Second, the study found that consumers who receive both oral and written notice of their rights are more likely to avail themselves of those rights than those who receive only written notices, and that the differences are statistically significant. Fifty-three percent of the Sellers who gave only a written notice and did not speak of the buyer’s right to cancel said buyers never cancelled, nearly double the percentage for sellers who did tell buyers (27%). Businesses that provided both oral in-person and written notices of the right to rescind were more than twice as likely to report that more than 1% of their customers cancelled contracts as those that provided only written notices. The article offers speculations about why cooling-off periods have been of such little value to consumers, and why oral and written notice combined have been more effective than written alone.

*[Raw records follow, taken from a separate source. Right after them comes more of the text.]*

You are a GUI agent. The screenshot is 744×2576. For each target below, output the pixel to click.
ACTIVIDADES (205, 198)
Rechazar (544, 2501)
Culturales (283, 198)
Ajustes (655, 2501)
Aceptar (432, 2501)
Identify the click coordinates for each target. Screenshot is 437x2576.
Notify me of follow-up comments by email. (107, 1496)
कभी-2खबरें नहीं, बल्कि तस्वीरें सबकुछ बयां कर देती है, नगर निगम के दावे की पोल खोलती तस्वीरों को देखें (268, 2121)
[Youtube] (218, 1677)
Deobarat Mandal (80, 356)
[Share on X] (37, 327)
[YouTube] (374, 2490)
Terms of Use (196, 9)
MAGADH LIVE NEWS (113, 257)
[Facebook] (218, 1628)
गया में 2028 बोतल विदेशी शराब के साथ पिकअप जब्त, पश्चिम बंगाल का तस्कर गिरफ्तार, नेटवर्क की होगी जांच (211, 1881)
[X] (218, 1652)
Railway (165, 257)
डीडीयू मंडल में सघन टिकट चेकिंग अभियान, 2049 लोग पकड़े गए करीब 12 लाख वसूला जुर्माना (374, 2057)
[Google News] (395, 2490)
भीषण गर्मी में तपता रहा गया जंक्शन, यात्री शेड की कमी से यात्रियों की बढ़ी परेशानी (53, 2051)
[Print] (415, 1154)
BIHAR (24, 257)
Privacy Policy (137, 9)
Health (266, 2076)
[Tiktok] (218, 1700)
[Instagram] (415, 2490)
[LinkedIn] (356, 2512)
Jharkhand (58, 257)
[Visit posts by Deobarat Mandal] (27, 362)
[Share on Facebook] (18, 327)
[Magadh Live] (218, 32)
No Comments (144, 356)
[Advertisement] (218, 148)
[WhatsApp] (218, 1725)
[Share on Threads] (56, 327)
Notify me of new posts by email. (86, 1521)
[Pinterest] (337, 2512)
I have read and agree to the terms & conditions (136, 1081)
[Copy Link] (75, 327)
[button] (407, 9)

Finally, the survey asked respondents about the cost of cooling-off periods. More than four-fifths of the respondents who answered the question reported that the right to cancel had cost them either nothing or very little. This contrasts with the vehement opposition of opponents of such rules when they were first adopted in the 1960s and 1970s.
In addition, Professor Sovern will have an article, Can Cost-Benefit Analysis Help Consumers?, in the UC Irvine Law Review, based on his remarks at a March 15 symposium at Irvine.